■ **Prompt**
Copy out precisely the line that holds "The image size is (640, 329)." and all the lines following it in the data, up to and including the last one, and no others.
_ _ _
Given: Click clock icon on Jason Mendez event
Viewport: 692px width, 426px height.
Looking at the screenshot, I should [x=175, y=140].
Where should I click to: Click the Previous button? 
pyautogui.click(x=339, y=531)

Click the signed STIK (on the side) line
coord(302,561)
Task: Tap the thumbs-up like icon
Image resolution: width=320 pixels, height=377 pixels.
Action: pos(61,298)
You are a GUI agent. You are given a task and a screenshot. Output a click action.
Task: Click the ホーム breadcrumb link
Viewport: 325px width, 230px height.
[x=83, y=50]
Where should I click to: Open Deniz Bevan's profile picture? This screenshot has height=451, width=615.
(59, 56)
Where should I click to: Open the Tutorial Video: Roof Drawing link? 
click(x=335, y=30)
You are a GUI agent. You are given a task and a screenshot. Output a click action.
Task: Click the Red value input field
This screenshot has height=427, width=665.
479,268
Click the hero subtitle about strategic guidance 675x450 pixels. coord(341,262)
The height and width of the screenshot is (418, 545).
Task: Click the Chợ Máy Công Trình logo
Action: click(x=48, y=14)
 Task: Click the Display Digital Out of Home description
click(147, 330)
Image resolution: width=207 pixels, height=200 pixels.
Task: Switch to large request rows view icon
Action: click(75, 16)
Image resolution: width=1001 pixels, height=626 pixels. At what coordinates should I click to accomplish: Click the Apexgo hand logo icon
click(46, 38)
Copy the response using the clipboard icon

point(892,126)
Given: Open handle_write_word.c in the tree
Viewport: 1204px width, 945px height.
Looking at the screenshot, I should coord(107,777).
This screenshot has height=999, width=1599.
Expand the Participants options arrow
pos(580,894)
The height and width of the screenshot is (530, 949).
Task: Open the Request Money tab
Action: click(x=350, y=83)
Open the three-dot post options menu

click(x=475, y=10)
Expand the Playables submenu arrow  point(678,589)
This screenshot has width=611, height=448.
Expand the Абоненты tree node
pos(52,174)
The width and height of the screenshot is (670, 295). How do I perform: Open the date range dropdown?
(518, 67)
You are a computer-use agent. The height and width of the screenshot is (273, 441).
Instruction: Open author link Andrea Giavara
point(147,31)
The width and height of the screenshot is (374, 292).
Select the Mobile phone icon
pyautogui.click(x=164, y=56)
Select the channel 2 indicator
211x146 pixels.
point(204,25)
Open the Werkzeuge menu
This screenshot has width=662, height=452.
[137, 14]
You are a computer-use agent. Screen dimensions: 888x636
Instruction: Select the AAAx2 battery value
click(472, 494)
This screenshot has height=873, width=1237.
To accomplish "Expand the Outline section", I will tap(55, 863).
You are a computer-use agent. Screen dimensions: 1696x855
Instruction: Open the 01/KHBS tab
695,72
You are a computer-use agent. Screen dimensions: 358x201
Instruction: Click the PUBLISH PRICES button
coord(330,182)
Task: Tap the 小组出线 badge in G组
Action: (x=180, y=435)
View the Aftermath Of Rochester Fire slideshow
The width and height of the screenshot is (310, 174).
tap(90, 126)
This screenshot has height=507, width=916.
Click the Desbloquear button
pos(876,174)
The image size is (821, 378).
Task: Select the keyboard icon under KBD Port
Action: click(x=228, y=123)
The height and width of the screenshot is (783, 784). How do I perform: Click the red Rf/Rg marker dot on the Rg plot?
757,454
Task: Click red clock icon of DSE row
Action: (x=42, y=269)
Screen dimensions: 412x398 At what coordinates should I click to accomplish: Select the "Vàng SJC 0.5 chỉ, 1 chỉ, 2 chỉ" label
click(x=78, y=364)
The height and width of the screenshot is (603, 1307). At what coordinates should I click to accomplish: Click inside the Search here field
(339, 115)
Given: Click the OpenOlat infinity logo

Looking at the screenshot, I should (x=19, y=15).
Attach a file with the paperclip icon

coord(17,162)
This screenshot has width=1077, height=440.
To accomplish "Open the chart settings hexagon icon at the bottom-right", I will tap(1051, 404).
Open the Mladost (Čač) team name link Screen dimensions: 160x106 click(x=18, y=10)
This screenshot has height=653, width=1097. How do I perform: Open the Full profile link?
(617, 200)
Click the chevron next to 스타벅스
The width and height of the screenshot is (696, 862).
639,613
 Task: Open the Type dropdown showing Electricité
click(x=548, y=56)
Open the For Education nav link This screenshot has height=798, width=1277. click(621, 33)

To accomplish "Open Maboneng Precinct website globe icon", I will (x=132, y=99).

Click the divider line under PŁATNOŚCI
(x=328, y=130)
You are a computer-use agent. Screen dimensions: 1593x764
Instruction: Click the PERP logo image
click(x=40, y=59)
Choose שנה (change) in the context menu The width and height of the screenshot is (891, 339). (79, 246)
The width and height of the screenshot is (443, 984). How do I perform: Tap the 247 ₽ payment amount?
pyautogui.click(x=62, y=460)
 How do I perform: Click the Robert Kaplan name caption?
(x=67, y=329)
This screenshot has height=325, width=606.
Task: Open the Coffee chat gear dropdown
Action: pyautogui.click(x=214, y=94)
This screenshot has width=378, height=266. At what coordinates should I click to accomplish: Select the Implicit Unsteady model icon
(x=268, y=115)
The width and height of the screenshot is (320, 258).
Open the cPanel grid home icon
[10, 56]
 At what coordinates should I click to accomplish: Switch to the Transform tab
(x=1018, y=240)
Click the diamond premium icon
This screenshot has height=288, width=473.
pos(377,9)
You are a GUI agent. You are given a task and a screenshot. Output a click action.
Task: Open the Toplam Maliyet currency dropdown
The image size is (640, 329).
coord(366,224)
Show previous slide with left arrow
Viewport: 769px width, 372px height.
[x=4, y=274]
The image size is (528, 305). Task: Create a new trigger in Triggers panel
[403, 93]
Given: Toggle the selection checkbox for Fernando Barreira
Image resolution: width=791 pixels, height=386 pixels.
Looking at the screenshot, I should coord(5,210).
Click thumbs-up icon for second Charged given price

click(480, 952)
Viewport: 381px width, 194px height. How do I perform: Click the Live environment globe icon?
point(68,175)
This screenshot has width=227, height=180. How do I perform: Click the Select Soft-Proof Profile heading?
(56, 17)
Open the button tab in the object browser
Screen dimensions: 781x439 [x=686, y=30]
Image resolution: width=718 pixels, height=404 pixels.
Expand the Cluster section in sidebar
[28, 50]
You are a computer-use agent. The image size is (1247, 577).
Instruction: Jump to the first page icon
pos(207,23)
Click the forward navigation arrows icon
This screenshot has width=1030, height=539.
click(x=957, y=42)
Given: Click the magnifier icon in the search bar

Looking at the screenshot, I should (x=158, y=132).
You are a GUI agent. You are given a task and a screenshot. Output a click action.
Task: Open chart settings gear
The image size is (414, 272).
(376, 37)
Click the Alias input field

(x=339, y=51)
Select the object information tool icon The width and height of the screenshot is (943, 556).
_ _ _
■ **Output of the task**
The image size is (640, 329).
coord(366,224)
Show previous slide with left arrow
Viewport: 769px width, 372px height.
[x=4, y=274]
The image size is (528, 305). Task: Create a new trigger in Triggers panel
[403, 93]
Given: Toggle the selection checkbox for Fernando Barreira
Image resolution: width=791 pixels, height=386 pixels.
Looking at the screenshot, I should coord(5,210).
Click thumbs-up icon for second Charged given price

click(480, 952)
Viewport: 381px width, 194px height. How do I perform: Click the Live environment globe icon?
point(68,175)
This screenshot has width=227, height=180. How do I perform: Click the Select Soft-Proof Profile heading?
(56, 17)
Open the button tab in the object browser
Screen dimensions: 781x439 [x=686, y=30]
Image resolution: width=718 pixels, height=404 pixels.
Expand the Cluster section in sidebar
[28, 50]
You are a computer-use agent. The image size is (1247, 577).
Instruction: Jump to the first page icon
pos(207,23)
Click the forward navigation arrows icon
This screenshot has width=1030, height=539.
click(x=957, y=42)
Given: Click the magnifier icon in the search bar

Looking at the screenshot, I should (x=158, y=132).
You are a GUI agent. You are given a task and a screenshot. Output a click action.
Task: Open chart settings gear
The image size is (414, 272).
(376, 37)
Click the Alias input field

(x=339, y=51)
Select the object information tool icon The width and height of the screenshot is (943, 556).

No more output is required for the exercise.